The red-armored giant growled. The marine next to him flinched.

Lord Zadakiel stepped from the throne with one flowing movement, the weight of his ancient Terminator armor nonexistant. 

His second stepped next to him. A large power armored figure, Krathos might make an excellent sucessor if something.._unfortunate_ didn't happen to him first. The Lord of the Word Bearers strode across the floor of his command barge, stopping at the plasteel window of the observation bay.

Krathos examined a grubby data-slate, and turned to his lord.

"The world is sixty-five percent urban in nature, my lord. The rest is mostly farmland, with scattered forests and deep-bore mines. All defenses and orbital batteries have been eliminated, and the Chirumeks have assured me their communications are jammed."

Zadakiel considered this for a moment.

"Krathos, bring up the _Hellforger_, I will lead the assault personally."

"Of course, my lord."

Krathos scurried away. No doubt in a few moments his venerable Land Raider would be pulled by vast chains up from The Pit, as they called it. The large holding cell for the demonic vehicles of the Word Bearers.

Zadakiel turned to the cowering tech-priest in the corner.

"Activate the lift."

The Lord stood back as the section of floor he stood upon decended to the loading docks. He passed slave trains, the torture decks, the Pit's entrance (He noticed one of Krathos' Marines body on the floor, the _Hellforger_ had an appetite.), and finally came to rest at the hangers.

Dreadnought Rekald storde to meet him, the vast war engine's steps shaking the deck.

"Lord Zadakiel, it pleases me greatly to serve you once more." rumbled Rekald

"I have no doubt." replied Zadakiel conversationally, as he eyed Krathos hoisting the war engines into the transports.

Rekald's vox fizzed, then "My lord, it occurs to me that we are far overestimating the enemy. Are you sure you wish to commit so much of the band?"

The Dark Apostle chuckled. "Rekald, you are my greatest comrade and a faithful servant, but above all you do not know who you are fighting."

The ancient machine took the compliment with a click-hiss from it's plasma cannon. The other marines often backed away when Rakald powered up his plasma cannon, but Zadakiel had known his comrade long enough to know it as a symbol of immense gratitdue.

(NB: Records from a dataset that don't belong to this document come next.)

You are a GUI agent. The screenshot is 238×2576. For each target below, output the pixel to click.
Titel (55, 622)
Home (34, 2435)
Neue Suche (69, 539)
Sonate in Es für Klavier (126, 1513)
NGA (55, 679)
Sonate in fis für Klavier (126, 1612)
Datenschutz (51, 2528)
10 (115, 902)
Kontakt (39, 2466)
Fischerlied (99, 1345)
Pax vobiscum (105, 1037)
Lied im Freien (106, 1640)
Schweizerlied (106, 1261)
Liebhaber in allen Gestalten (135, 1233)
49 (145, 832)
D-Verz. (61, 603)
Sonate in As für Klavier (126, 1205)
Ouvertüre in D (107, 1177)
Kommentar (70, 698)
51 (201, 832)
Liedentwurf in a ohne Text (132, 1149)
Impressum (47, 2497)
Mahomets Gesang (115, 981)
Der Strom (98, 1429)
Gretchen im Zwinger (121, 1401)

"Then enlighten me, lord, so I may serve you better."

"We got to fight the Space Marines of the False Emperor, my friend. We go to fight the Ultramarines."


----------



## Initiate (Mar 25, 2007)

nice piece of fluff. However i saw somethings like a piece in the beginning, that had space marine and flinch in the same sentence. Marines do not flinch unless their thumb is cut off.


----------



## Dirge Eterna (Apr 30, 2007)

Well, I figure Krathos has seen enough of Zadakiel to know when to be alert for a demon weapon through his neck. Also, I think that Chaos Marines are a bit more....self-preservant then the selfless Imperial Space Marines.

-Dirge


----------